Mihej Morašæanin prorokova u vrijeme Jezekije cara Judina i govori svemu narodu Judinu i reèe: ovako veli Gospod nad vojskama: Sion æe se preorati kao njiva i grad æe Jerusalim biti gomila kamenja, i gora ovoga doma visoka šuma.
19 Hebben ook Hizkia, de koning van Juda, en gans Juda hem ooit gedood? Vreesde hij niet den HEERE, en smeekte des HEEREN aangezicht, zodat het den HEERE berouwde over het kwaad, dat Hij tegen hen gesproken had?

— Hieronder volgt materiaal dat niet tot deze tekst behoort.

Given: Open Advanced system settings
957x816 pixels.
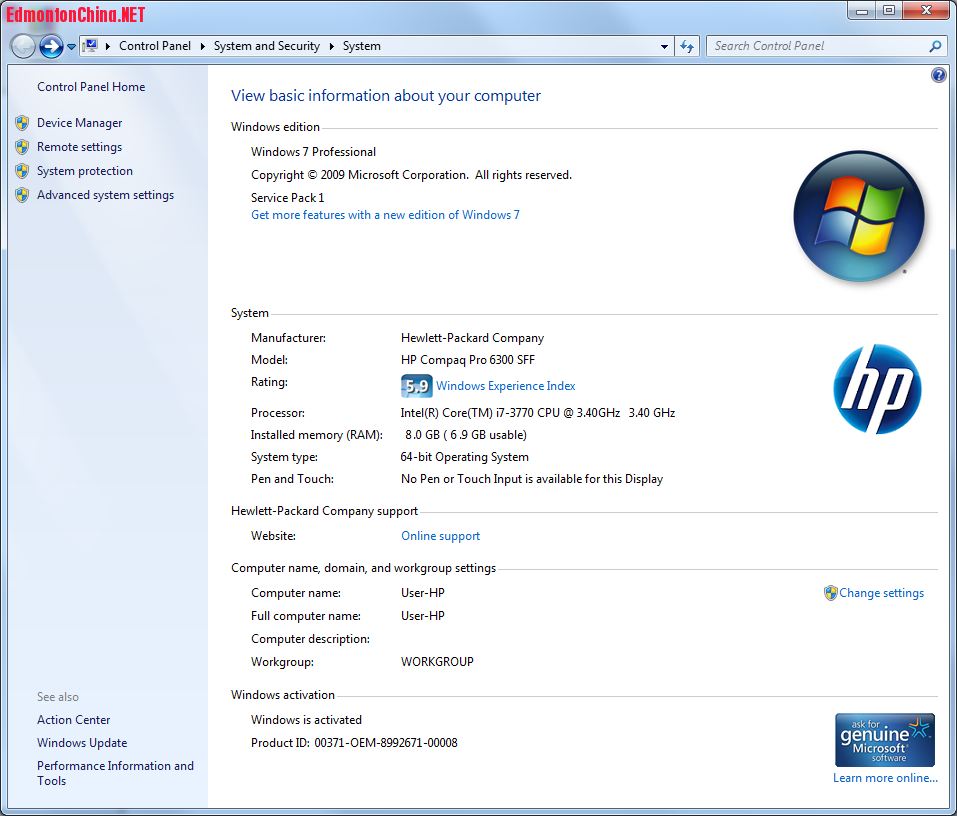Looking at the screenshot, I should click(105, 195).
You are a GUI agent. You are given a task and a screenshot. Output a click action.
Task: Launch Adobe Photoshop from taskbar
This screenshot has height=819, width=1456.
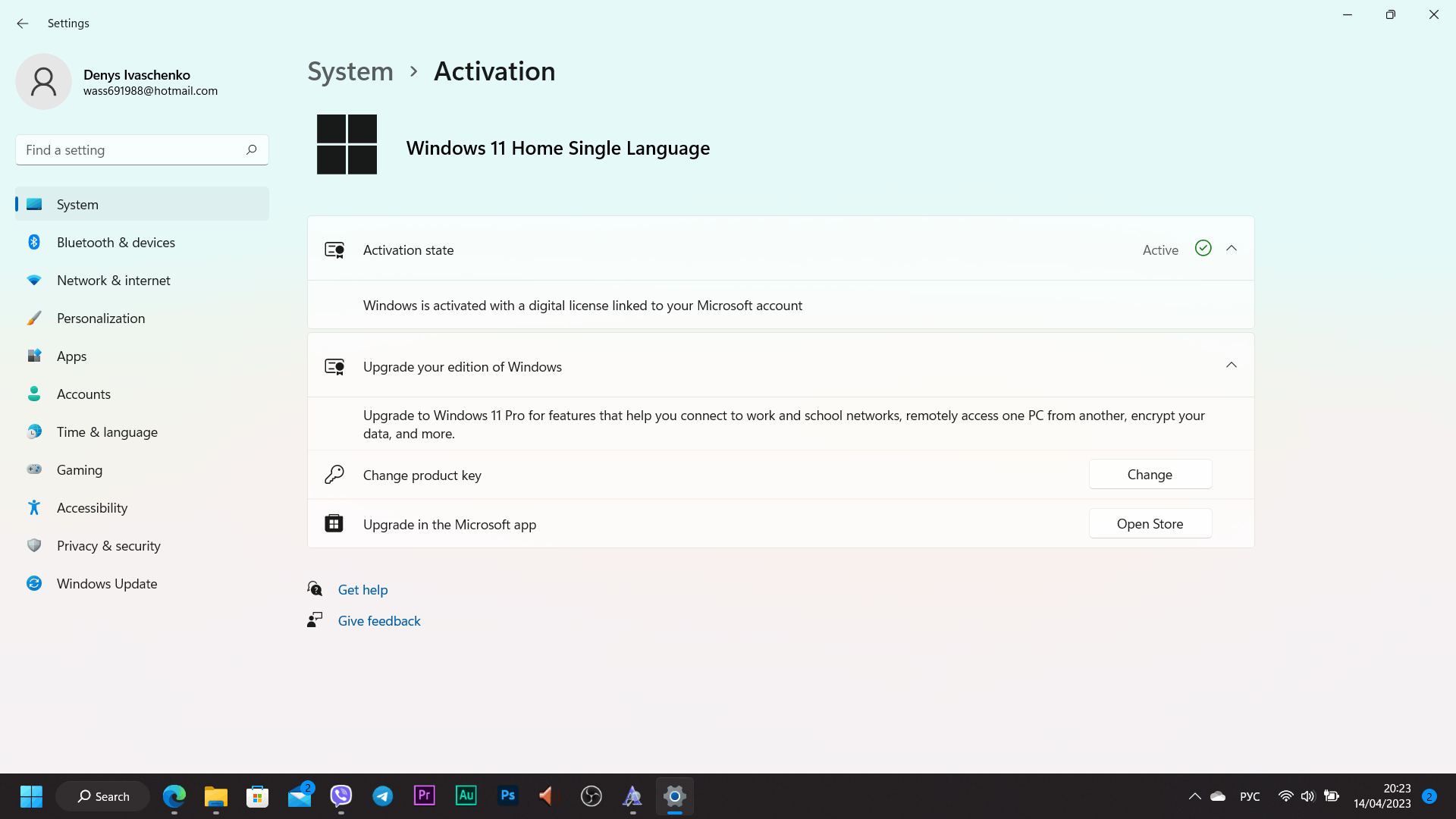point(507,796)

Wij dan doen een groot kwaad tegen onze zielen.
Je li ga zato ubio Jezekija car Judin i sav Juda? nije li se pobojao Gospoda i molio se Gospodu? i Gospodu se sažali radi zla koje bješe izrekao na njih; mi dakle èinimo veliko zlo dušama svojim.
20 Er was ook een man, die in den Naam des HEEREN profeteerde, Uria, de zoon van Semaja, van Kirjath-Jearim; die profeteerde tegen deze stad en tegen dit land, naar al de woorden van Jeremia.
I još bješe jedan koji prorokova u ime Gospodnje, Urija sin Semajin iz Kirijat-Jarima; on prorokova protiv ovoga grada i protiv ove zemlje isto onako kao Jeremija.
21 En als de koning Jojakim, mitsgaders al zijn geweldigen, en al de vorsten zijn woorden hoorden, zocht de koning hem te doden; als Uria dat hoorde, zo vreesde hij, en vluchtte, en kwam in Egypte;
I kad èu car Joakim i sve vojvode njegove i svi knezovi rijeèi njegove, traži ga car da ga ubije; a Urija èuvši poboja se i pobježe i doðe u Misir.
22 Maar de koning Jojakim zond mannen naar Egypte, Elnathan, den zoon van Achbor, en andere mannen met hem, in Egypte;
A car Joakim posla neke u Misir, Elnatana sina Ahovorova i druge s njim.
23 Die voerden Uria uit Egypte, en brachten hem tot den koning Jojakim, en hij sloeg hem met het zwaard, en hij wierp zijn dood lichaam in de graven van de kinderen des volks.
I oni izvedoše Uriju iz Misira i dovedoše k caru Joakimu, i ubi ga maèem, i baci tijelo njegovo u groblje prostoga naroda.
24 Maar de hand van Ahikam, den zoon van Safan, was met Jeremia, dat men hem niet overgaf in de hand des volk, om hem te doden.
Ali ruka Ahikama sina Safanova bi uz Jeremiju, te ga ne predaše u ruke narodu da ga pogube.